The scheme is subject to both OUECT and OUEHT unitholders’ approval. (Source: The Business Times, Reuters, company announcements, Bloomberg)
SPH REIT’s 2QFY19 DPU up 0.7% YoY to 1.41 Scts, with revenues/NPI up 8.5% due to contributions from acquisitions of The Rail Mall and Figtree Grove Shopping Centre.
SPH REIT maintained high occupancy at 99.2%, with rental reversions of 8.4% supported by positive reversions across all Singapore malls including Paragon (+8.6%), The Clementi Mall (+5.0%) and The Rail Mall (+6.2%).
1HFY19 visitor traffic was 3.4% higher YoY. Gearing remained low at 30.1%. SPHREIT is trading at a current/forward yield of 5.5%, based on Bloomberg consensus. (Source: The Business Times, SPH REIT, Bloomberg)
City Developments (CIT) has secured S$500m in two green loans to be used for new property developments in Singapore and abroad. (Source: The Business Times)
Wing Tai (WINGT) has been awarded the Middle Road GLS (Government Land Sales) site following its S$492m (S$1,458 psf) bid.
Spanning over 80,000 sqf, the site will be developed into two 20-storey residential towers and one block of low rise residences atop a row of commercial units. (Source: The Business Times)
BHP Group poised to cut over 700 white collar jobs , including some in Singapore, according to The Australian and The Business Times. BHP is planning cuts of up to 20% of its 900-strong finance team while its technology group could face workforce cuts of up to 30% of its Australian and Singaporean workforce. (Source: The Business Times)
Three separate studies on HDB flat resale prices point to a unanimous finding – that the decline of resale prices is certain as the length of lease decreases, especially as limits on financing kick in. (Source: The Business Times)
After a good run this year, S-Reits are likely to remain in vogue amid a more dovish Federal Reserve and room for further growth. Analysts pointed to hospitality and industrial Reits among their preferred sectors on the back of easing supply, although some highlighted that valuations have tightened and investors might do well to accumulate on pullbacks, with OCBC singling out Keppel DC Reit, Ascott Residence Trust, Frasers Centrepoint Trust (FCT) and Mapletree North Asia Commercial Trust. Meanwhile, DBS reckons that rotational interest will prevail for counters such as FCT, OUE Commercial Trust, CapitaLand Retail China Trust, Mapletree Industrial Trust, Frasers Logistics & Industrial Trust, Mapletree North Asia Commercial Trust and Keppel-KBS US Reit since the larger cap stocks are trading at “relatively premium valuations”.
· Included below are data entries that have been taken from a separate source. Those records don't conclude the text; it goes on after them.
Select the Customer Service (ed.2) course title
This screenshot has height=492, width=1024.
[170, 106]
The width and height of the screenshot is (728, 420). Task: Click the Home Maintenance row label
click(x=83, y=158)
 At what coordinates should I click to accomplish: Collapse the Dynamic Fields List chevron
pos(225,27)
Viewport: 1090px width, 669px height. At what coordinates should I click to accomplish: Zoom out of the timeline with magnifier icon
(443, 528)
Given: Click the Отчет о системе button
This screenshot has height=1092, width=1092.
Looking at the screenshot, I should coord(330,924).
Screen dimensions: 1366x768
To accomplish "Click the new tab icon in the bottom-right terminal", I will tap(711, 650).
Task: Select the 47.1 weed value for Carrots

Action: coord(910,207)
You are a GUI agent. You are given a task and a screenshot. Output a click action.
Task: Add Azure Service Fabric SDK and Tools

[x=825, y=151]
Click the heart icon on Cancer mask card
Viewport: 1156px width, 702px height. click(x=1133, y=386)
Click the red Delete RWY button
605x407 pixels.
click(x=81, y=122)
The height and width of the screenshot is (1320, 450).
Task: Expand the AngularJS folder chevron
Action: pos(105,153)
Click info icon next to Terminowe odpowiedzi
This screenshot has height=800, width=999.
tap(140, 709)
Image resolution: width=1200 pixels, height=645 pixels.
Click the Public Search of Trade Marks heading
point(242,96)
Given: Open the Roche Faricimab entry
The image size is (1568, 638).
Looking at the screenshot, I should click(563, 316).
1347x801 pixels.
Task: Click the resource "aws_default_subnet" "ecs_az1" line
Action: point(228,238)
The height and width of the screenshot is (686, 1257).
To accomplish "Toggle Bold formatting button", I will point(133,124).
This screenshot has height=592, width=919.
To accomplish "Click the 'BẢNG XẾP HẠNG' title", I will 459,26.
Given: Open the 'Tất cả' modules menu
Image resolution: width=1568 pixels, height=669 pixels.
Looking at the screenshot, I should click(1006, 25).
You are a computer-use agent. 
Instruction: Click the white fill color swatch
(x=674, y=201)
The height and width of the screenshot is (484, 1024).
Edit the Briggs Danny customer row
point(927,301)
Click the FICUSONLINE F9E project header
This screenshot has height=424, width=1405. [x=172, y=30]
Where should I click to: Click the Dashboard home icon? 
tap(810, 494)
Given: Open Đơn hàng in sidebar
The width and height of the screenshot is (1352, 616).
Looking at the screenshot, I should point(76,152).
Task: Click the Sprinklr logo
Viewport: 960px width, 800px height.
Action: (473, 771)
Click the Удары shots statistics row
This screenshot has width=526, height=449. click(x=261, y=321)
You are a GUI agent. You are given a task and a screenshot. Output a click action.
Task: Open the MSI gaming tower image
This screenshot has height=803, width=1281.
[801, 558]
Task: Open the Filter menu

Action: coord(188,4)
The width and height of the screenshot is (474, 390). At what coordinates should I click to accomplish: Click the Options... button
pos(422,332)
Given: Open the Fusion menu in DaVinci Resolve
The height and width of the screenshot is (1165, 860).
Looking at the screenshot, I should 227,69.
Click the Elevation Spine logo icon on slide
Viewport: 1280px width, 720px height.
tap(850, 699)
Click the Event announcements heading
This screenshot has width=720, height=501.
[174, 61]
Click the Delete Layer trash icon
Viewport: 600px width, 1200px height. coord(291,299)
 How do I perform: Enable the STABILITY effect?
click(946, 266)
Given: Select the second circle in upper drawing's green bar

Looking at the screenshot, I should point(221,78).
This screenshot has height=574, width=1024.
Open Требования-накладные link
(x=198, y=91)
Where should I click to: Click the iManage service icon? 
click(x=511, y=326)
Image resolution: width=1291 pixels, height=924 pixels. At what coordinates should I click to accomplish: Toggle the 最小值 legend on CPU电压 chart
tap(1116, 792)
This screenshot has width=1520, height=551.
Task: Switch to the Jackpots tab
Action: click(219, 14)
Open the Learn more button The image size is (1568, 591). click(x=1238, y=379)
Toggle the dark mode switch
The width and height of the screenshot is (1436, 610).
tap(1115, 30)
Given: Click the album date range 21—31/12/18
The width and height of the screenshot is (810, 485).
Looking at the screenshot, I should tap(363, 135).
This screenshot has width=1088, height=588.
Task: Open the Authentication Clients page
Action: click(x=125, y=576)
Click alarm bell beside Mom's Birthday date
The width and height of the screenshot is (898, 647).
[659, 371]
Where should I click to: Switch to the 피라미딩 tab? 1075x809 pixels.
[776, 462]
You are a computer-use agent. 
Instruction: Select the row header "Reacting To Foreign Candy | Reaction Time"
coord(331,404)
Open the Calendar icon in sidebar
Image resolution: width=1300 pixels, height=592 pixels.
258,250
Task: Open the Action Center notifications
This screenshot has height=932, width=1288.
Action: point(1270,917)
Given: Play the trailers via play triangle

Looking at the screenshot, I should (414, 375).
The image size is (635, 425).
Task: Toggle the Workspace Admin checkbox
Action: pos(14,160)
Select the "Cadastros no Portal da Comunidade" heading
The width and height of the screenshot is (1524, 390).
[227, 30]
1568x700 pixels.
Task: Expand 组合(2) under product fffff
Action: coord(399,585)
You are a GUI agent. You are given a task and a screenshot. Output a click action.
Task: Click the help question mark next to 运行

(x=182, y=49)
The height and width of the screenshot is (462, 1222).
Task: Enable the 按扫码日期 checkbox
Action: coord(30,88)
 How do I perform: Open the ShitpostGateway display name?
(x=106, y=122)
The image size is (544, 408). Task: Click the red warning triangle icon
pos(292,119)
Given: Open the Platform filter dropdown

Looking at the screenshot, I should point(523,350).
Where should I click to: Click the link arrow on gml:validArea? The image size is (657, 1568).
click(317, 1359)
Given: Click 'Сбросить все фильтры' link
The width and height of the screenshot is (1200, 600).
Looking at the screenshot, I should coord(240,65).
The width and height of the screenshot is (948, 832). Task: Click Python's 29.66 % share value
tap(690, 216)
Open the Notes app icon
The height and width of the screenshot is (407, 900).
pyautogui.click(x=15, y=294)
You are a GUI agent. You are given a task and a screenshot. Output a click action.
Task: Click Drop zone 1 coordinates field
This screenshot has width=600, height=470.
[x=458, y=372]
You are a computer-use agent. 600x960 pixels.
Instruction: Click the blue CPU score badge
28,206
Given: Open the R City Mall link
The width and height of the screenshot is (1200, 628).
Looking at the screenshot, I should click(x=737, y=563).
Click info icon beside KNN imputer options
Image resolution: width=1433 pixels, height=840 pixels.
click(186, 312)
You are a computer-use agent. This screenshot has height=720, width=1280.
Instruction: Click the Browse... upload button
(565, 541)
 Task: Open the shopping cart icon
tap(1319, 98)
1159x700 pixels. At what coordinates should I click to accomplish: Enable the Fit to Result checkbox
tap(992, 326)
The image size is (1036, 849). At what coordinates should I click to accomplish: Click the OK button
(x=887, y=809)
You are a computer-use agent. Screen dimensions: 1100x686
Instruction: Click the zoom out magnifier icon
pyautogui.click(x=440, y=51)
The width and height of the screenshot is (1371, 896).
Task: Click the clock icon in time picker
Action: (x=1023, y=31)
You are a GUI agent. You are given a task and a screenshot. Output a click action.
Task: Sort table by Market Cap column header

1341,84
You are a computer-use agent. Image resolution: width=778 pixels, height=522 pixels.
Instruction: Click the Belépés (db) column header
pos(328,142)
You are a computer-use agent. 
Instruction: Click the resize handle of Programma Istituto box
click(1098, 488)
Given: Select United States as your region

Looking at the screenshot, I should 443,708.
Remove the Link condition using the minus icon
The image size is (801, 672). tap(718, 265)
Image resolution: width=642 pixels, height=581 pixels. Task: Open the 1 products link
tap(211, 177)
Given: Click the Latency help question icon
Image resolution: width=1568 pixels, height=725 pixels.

Why CapitaLand’s purchase of Ascendas-Singbridge isn’t fair to minorities, and what can be done about it.
CapitaLand has made a convincing case for why its proposed acquisition of Ascendas-Singbridge from Temasek Holdings is in its long-term interest. But it hasn’t demonstrated that its minority investors are being treated fairly in the transaction. Temasek quite obviously benefits at their expense. The crux of the issue is that the vendor of Ascendas-Singbridge is also the dominant shareholder of CapitaLand. Is it fair to use an SOTP valuation model to value Ascendas-Singbridge but not CapitaLand? Would Temasek support such a dilutive transaction by CapitaLand if the vendor of the acquisition target were a separate party?